What was your time at Bastyr like?

It was one of the best times of my life, despite how rigorous it was. There were difficult times that really helped me understand who I am and how I want to practice. There's a metamorphosis that happens over those four years. It's a process of stripping away of the ego. You have to get to know your demons before you can sit with a patient who's struggling. If you don't, it's very difficult to treat somebody.

It's a slow process, it takes time. But we went through that together at some level, and I have classmates that became lifelong friends. Jamey Wallace, ND, (chief medical officer at Bastyr Center for Natural Health) was one of my best friends and continues to be near and dear to me. Eric Yarnell, ND, (a core faculty member in Bastyr's Department of Botanical Medicine) was my roommate and continues to be a dear friend.

How did you go from Bastyr to teaching at Metropolitan State University of Denver?

I spent a year as a resident at Bastyr's clinic and then decided it was time to move on. I moved to Colorado and started practicing.
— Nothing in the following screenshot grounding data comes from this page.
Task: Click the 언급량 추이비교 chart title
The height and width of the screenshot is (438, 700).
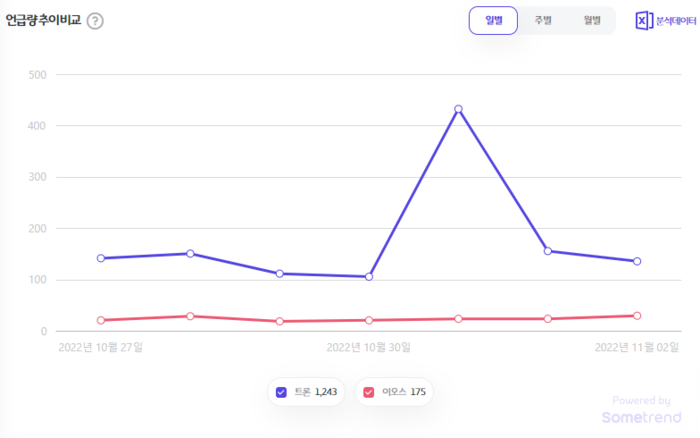Action: (x=43, y=20)
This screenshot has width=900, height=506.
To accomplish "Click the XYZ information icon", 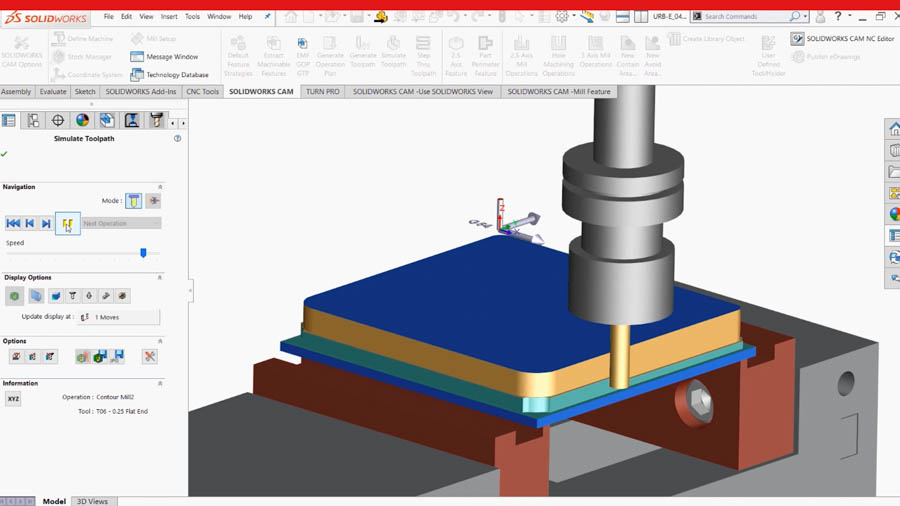I will (x=13, y=399).
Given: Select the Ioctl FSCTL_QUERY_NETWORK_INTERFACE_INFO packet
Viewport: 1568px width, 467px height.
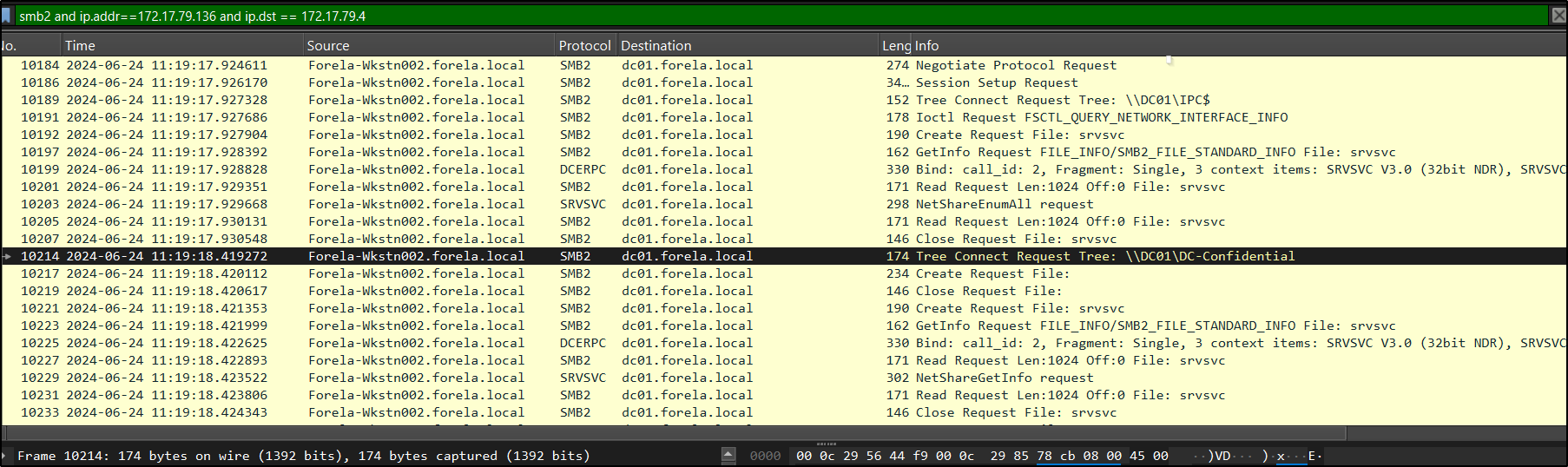Looking at the screenshot, I should click(1101, 117).
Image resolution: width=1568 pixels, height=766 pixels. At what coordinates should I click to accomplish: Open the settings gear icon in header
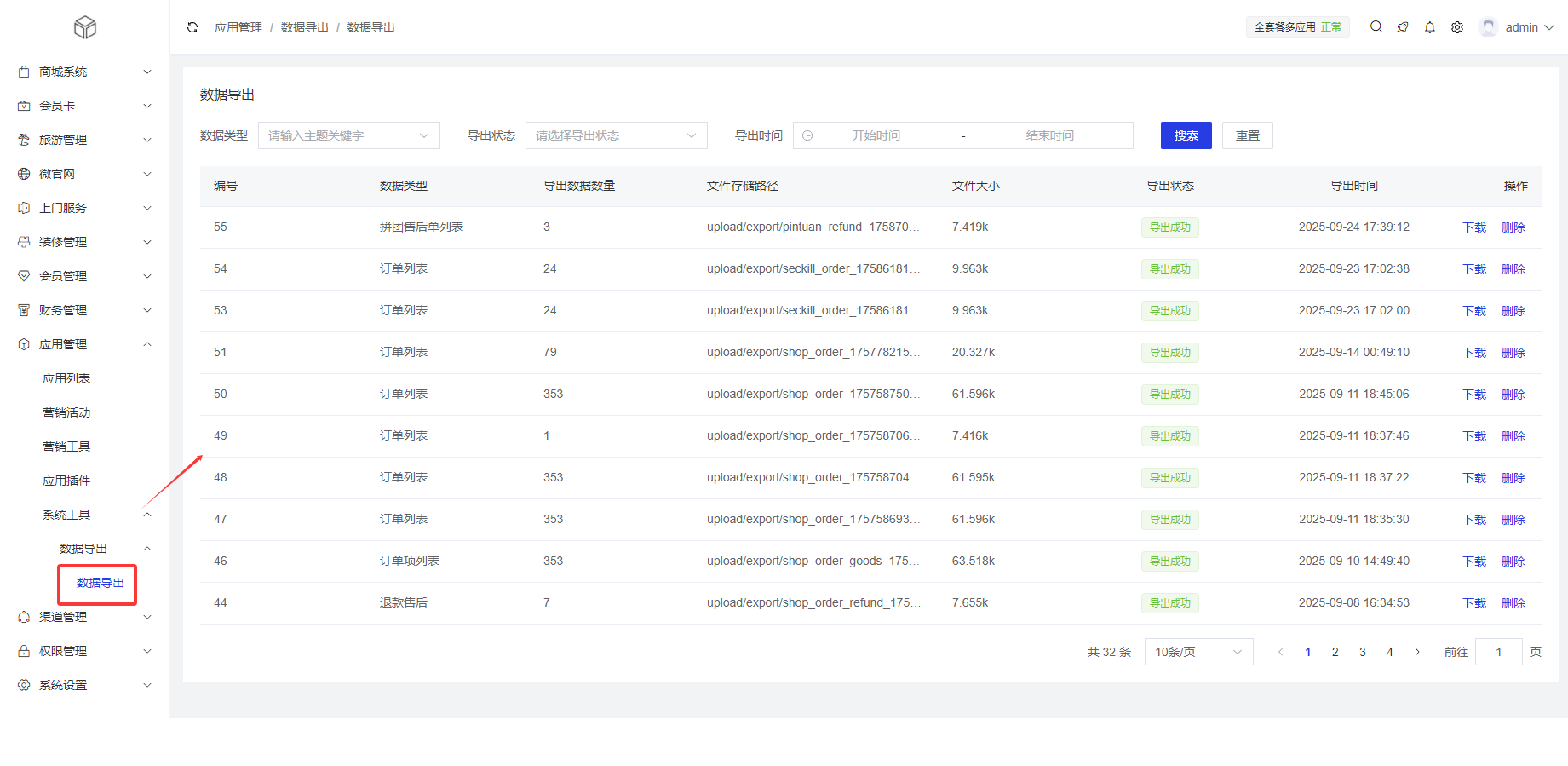click(1457, 27)
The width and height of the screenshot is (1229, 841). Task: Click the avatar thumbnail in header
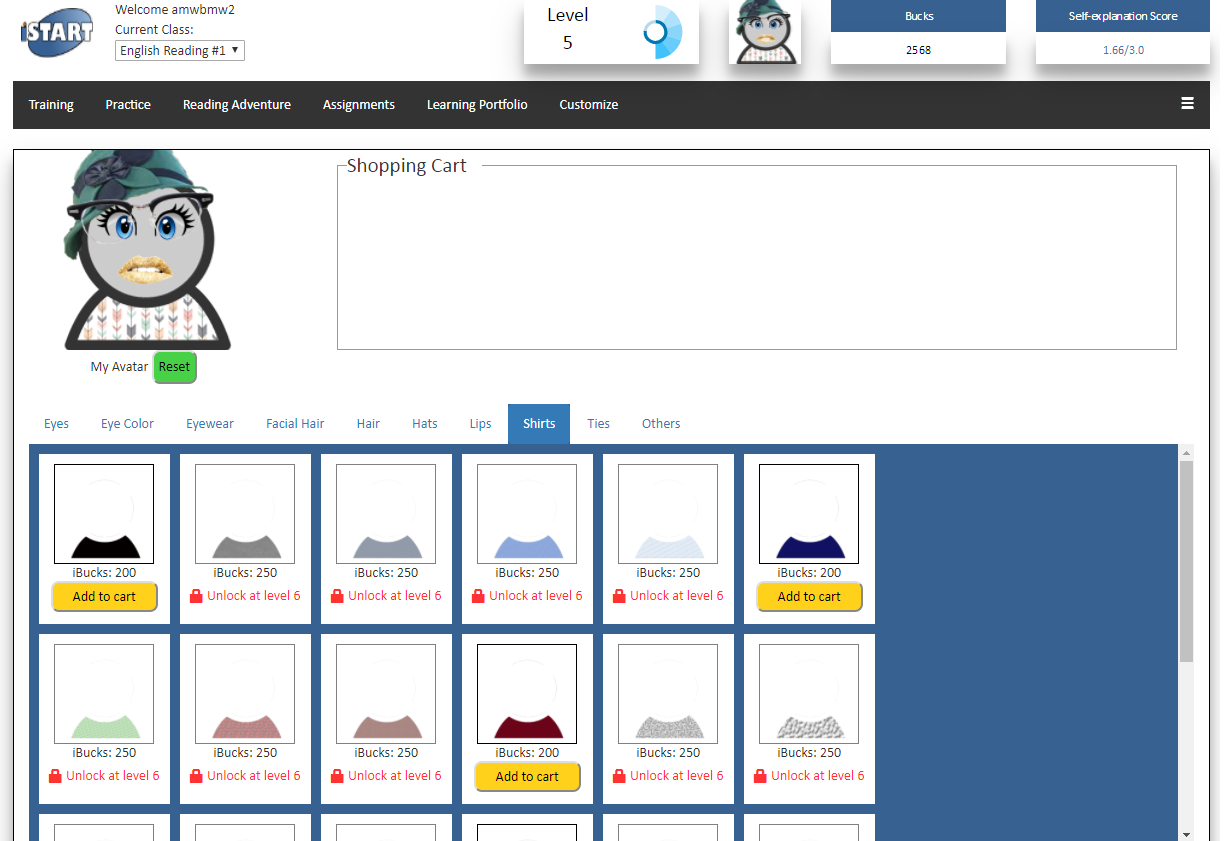tap(765, 33)
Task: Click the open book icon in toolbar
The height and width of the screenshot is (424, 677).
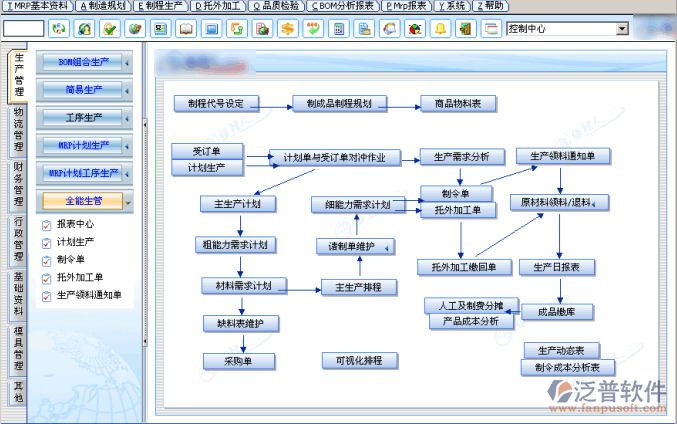Action: point(186,29)
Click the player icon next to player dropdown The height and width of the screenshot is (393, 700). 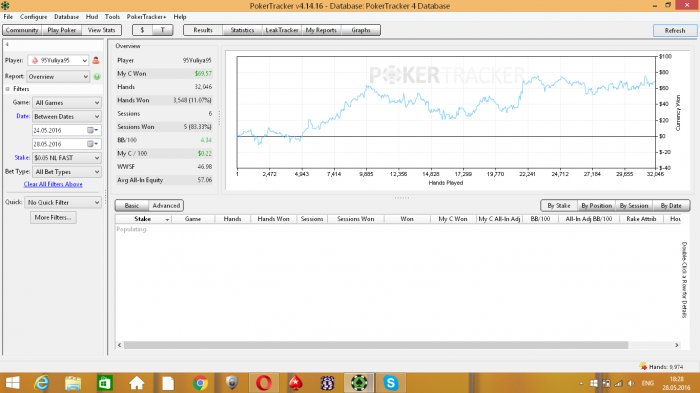pyautogui.click(x=96, y=60)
I was asked to guest lecture in MSU's Integrative Therapeutic Practices Program, and then asked to teach a class, and it grew from there.

You must see setbacks in your work. What keeps you going through difficult days?

There are struggles. We see what happened today, and we encounter our own demons and struggles in life. You just keep going. That's sort of a life motto in itself. You endure. When we do that, we have some very uplifting moments.

I got an email today from a student from my first men's health class in 2008. He had to drop out because he didn't have money. I've been wondering about him, and he sent me an email today out of the blue. He said he's graduating this week and wanted to thank me for giving him something special. Something in that class inspired him, and he lived by that and figured out a way to fight his way back to school.

Jane Guiltinan, ND, (dean of Bastyr's School of Naturopathic Medicine) used to tell that it's not us. We're just the conduit through which something passes. And that's how I feel. I'm right where I need to be, and by doing what I do, something amazing comes out of it, even though I can't take ownership of it.